Challenges restricting cloud adoption and possible solutions
Despite the growing popularity of cloud-based connectivity, there are still a number of issues preventing its widespread adoption, particularly among small and medium-sized enterprises. Storing and processing sensitive data in the cloud raises concerns about security breaches, data loss, and compliance with data protection regulations. Further, reliance on cloud-based connectivity introduces dependencies on network infrastructure and service providers. Downtime, network outages, and latency issues can impact business operations and the user experience. Moreover, integrating cloud services with the existing on-premise systems and ensuring seamless data flow between various cloud platforms is also a major challenge for the organisations. Meanwhile, adopting a single cloud provider can lead to vendor lock-in, limiting enterprises’ flexibility to switch providers or adopt multi-cloud strategies.
Another significant challenge arises from the energy-intensive nature of cloud computing, which stems from its reliance on large data centres consuming substantial amounts of electricity for data processing and storage. The primary energy consumers in data centres are servers and cooling systems, accounting for 86 per cent and 11 per cent of direct electricity usage, respectively. According to industry estimates, data centres consume around 200 TWh of power annually, surpassing the energy consumption of certain countries. Additionally, the network infrastructure of cloud computing, including routers and switches, contributes to the carbon and energy footprint.

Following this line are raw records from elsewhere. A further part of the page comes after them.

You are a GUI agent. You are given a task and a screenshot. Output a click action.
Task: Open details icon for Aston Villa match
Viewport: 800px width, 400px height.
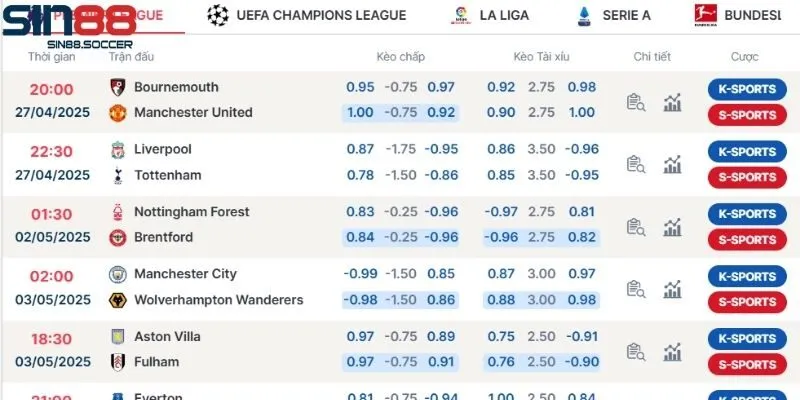click(636, 350)
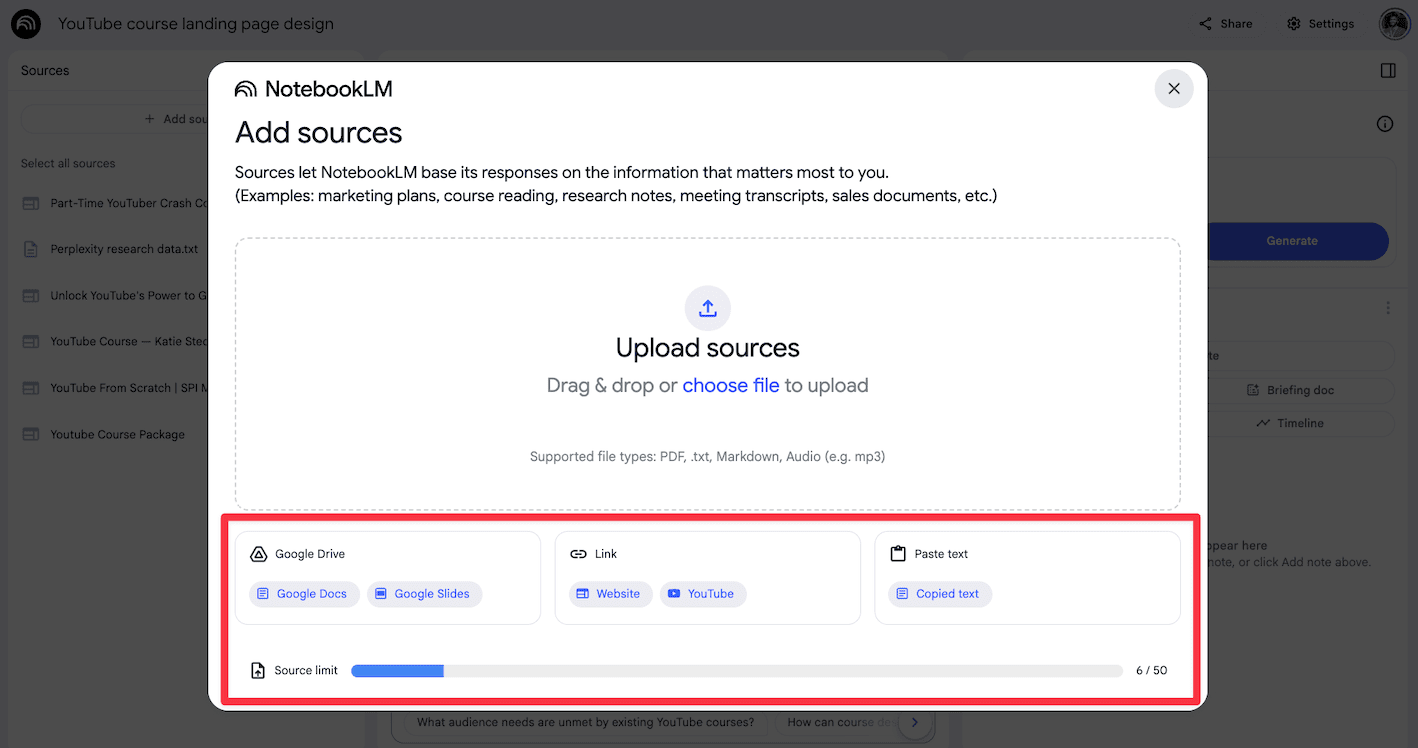Click the Link chain icon

578,553
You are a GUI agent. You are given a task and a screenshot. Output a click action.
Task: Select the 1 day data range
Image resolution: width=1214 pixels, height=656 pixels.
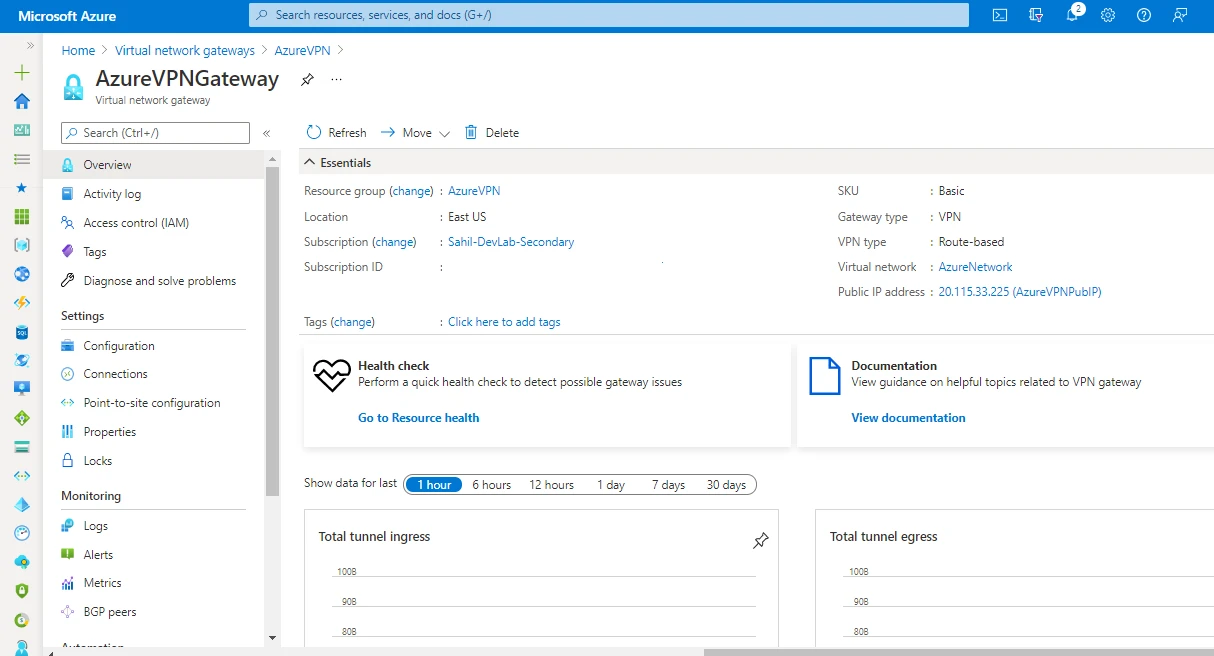tap(610, 484)
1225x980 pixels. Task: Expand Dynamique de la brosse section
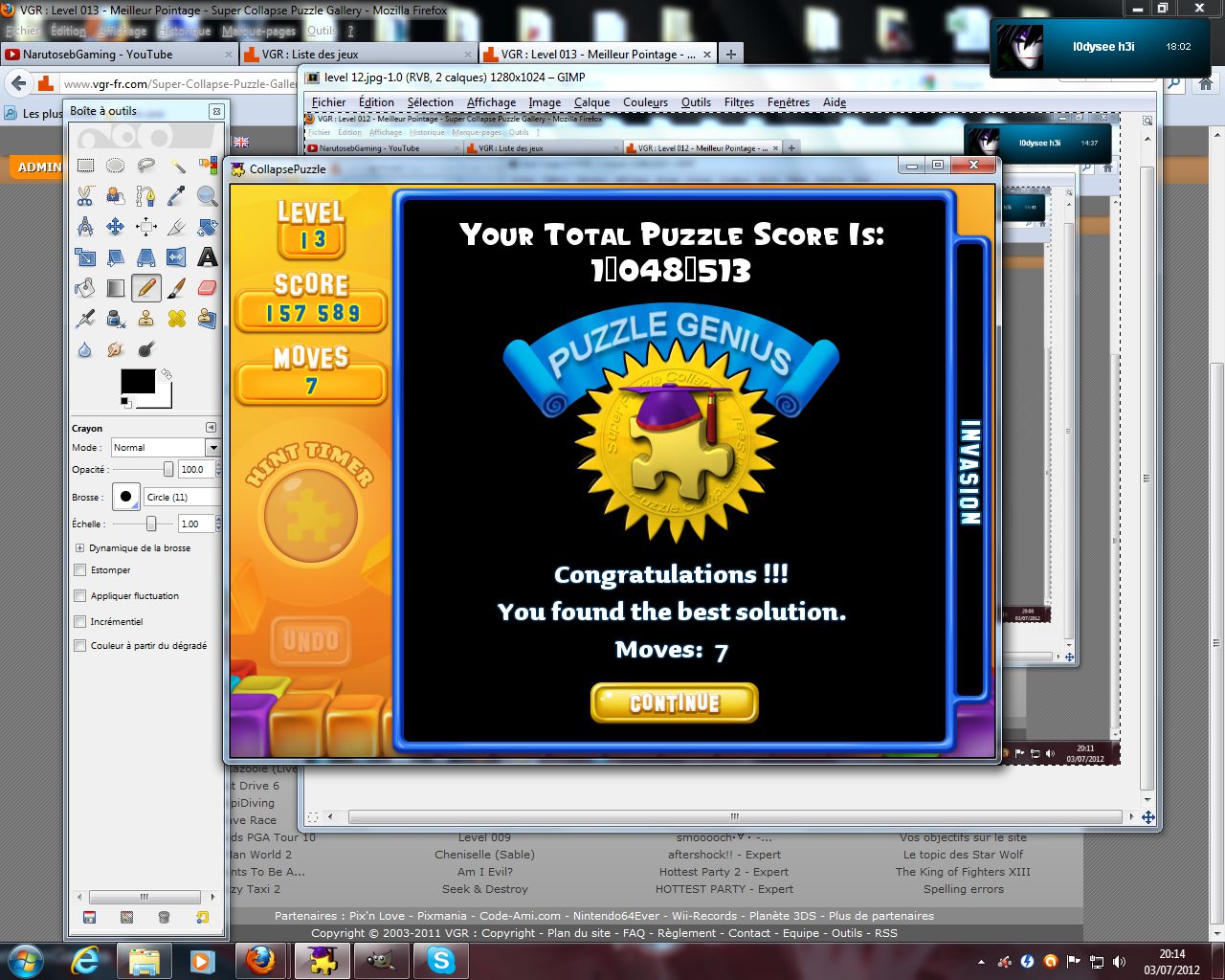pos(80,548)
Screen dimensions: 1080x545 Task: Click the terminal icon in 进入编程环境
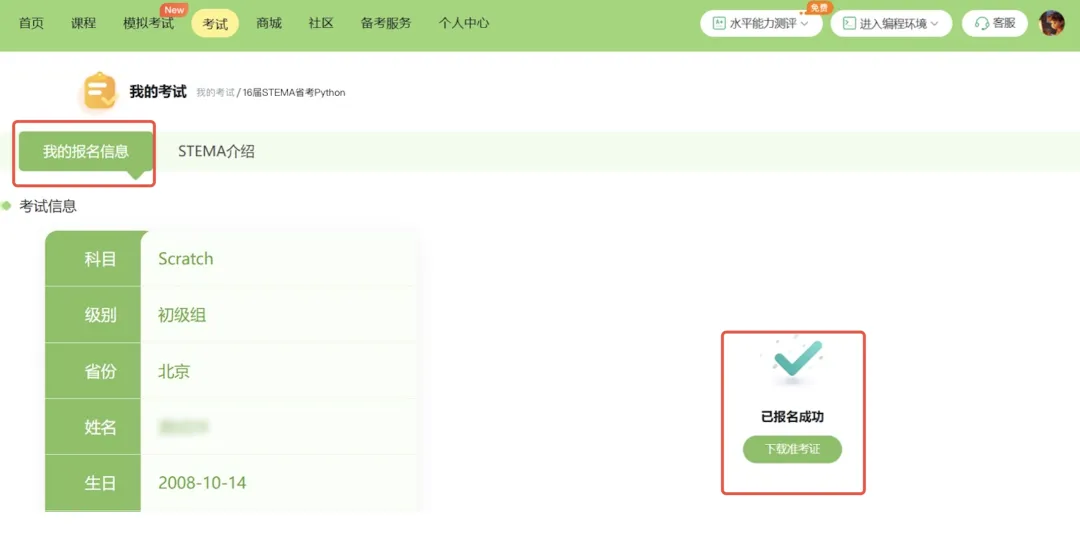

These challenges can, however, be mitigated through coordinated and prompt actions by the enterprises utilising cloud solutions. With regards to concerns over data privacy and regulatory compliance, organisations must implement robust security measures, including encryption, access controls, and data backup strategies, to mitigate these risks. As far as network reliability and latency issues are concerned, enterprises need to ensure the availability of robust failover mechanisms to maintain uninterrupted connectivity. To address the challenge of vendor lock-in, organisations must carefully evaluate vendor contracts, ensure data portability, and explore interoperability options. Meanwhile, to reduce the carbon footprint of the cloud and bring down energy consumption and costs, enterprises can adopt green cloud technologies such as leveraging renewable energy sources, energy-efficient data centres, and eco-friendly technologies such as efficient servers and cooling systems.
Outlook
The uptake of cloud-based solutions will continue to grow as enterprises recognise the benefits of scalability, cost-efficiency and flexibility. Going forward, hybrid cloud architectures, combining on-premise and cloud environments, will become more prevalent as organisations seek to strike a balance between security, control and scalability. Additionally, the integration of edge computing with cloud-based connectivity will gain momentum, enabling real-time processing, low-latency applications, and intelligent decision-making at the edge of the network. Cloud providers are also likely to expand their AI-as-a-Service offerings, enabling enterprises to use pre-built AI services, such as natural language processing, computer vision, and recommendation systems, that can be easily integrated into applications or workflows without the need for extensive technical expertise.